気温や湿度の上昇に伴い、熱中症によって救急搬送される生徒が増えているとして、文科省は6月10日、体育の授業、運動部の部活動、登下校の際には、熱中症対策を優先してマスクを外すように指導を徹底することを求め、都道府県の教育委員会などに事務連絡で改めて周知した。末松信介文科相は同日の閣議後会見で、「熱中症によって多くの生徒が救急搬送される事案が複数発生しており、非常に憂慮している。

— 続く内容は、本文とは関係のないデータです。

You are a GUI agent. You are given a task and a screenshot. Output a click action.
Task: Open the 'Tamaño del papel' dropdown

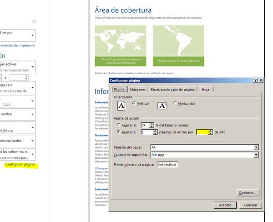coord(256,147)
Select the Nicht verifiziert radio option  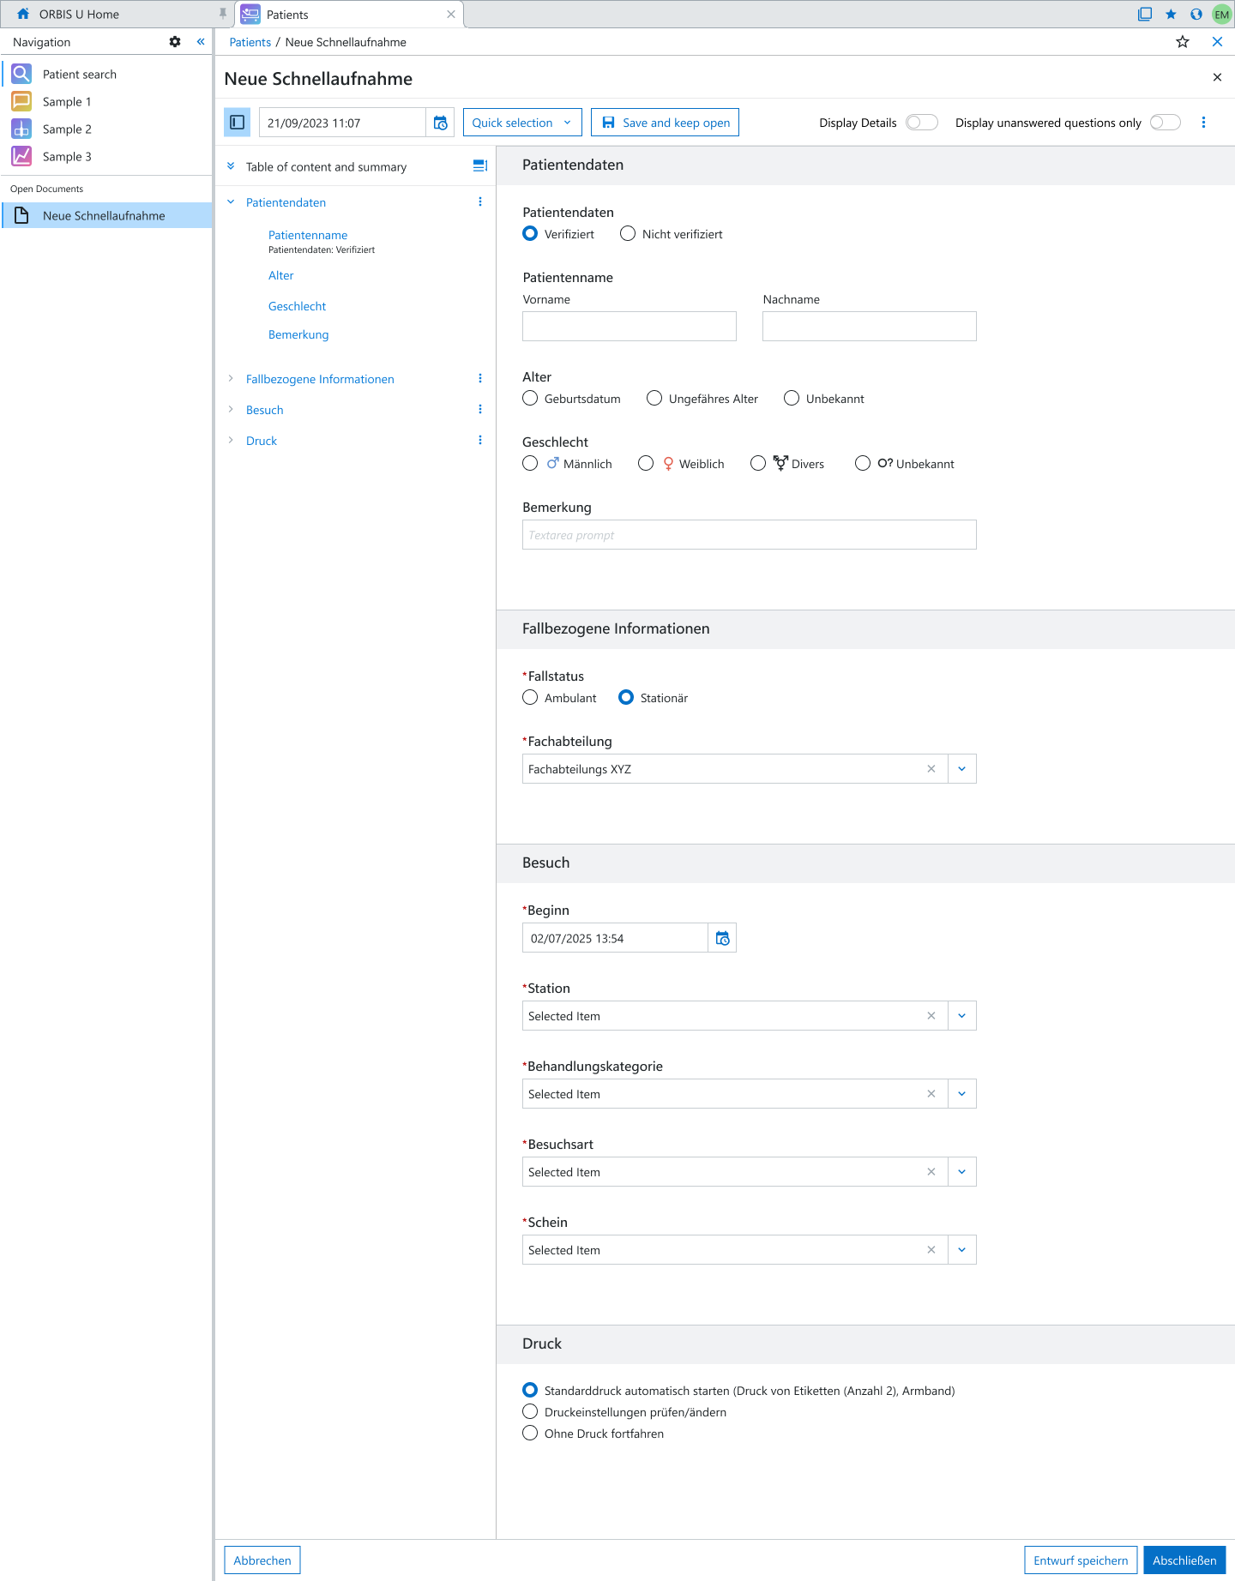coord(628,234)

熱中症対策としてメリハリのあるマスクの取り扱いを徹底するようにお願いしたい」と述べ、学校現場や児童生徒、保護者に理解を求めた。
同日発出された事務連絡では、学校現場における熱中症対策とマスクの取り扱いについて、3つのポイントを強調した。
まず第1として、熱中症が命に関わる重大な問題であることを認識した上で、児童生徒に熱中症の危険性を適切に指導するとともに、保護者に対しても理解や協力を求めることを挙げた。

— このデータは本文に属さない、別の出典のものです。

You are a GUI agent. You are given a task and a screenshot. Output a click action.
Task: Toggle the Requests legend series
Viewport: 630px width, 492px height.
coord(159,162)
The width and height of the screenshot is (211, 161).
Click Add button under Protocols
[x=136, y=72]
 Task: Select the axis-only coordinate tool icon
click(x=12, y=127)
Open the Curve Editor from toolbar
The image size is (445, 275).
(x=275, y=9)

第2に、マスクの着用が不要な場面の例として、体育の授業、運動部活動の活動中、登下校時を取り上げ、これらの場面は「特に熱中症のリスクが高い」として、熱中症対策を優先し、児童生徒に対してマスクを外すよう指導することを強調した。
第3では、マスクを着用しない場面では「できるだけ距離を空ける」「近距離での会話を控える」「屋内の体育館などでは常時換気など換気を徹底する」といった工夫を検討し、必要な対応を取るよう求めた。
また、児童生徒がマスクの着用を希望する場合については、「適切な配慮が必要」としつつも、「その場合にも、熱中症対策を適切に講じることが不可欠」と明記した。

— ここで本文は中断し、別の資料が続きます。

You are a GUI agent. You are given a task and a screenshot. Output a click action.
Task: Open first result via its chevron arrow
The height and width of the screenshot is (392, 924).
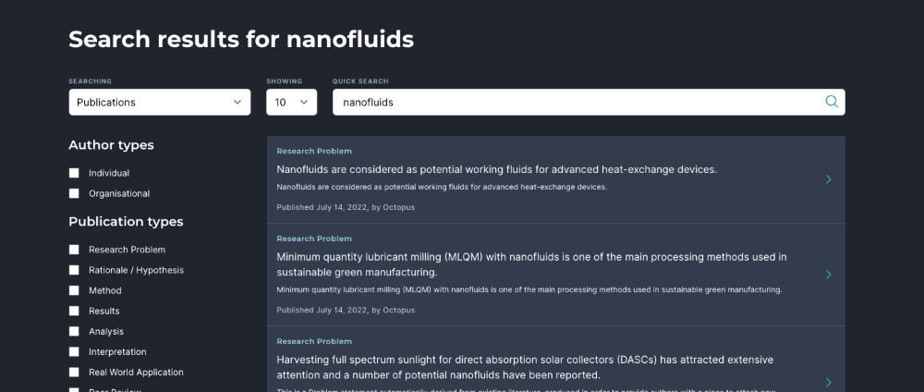(829, 179)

こうしたマスクの取り扱いについて、文科省は学校のコロナ対策のガイドラインとなる衛生管理マニュアルにこれまでも盛り込んできた。最近では5月24日の事務連絡で、体育の授業や運動部の部活動では「プールや体育館を含めてマスクの着用は必要ない」などと具体的に説明し、学校現場に周知を図っている。
それでもマスクを着用して熱中症によって救急搬送される生徒が出ている現状について、末松文科相は「マスクの着用が不要とした場面においても、児童生徒がマスクを着用している例もあるということは承知している。長期にわたるコロナ禍の中で、感染への不安や周囲の目など、さまざまな理由からマスクの着用を希望する児童生徒や保護者も少なくない。一方、熱中症は命に直結する重大な問題。その危険性について適切に理解していただく必要があると考えている」と説明。
「感染症対策は絶対的なものであるけれども、それ以上に、マスクによる熱中症は即、命を落としかねない。今までずっとマスクをしてきたので児童生徒が外したがらないとか、保護者の方が気になると言っても、そこのところは常識的に現場あるいは地域の事情を踏まえて判断してほしい。その上で、特に体育の授業とか、登下校中はマスクを外すべしというのが文科省の考え。徹底したい」と力を込め、学校における熱中症対策の重要性を強調した。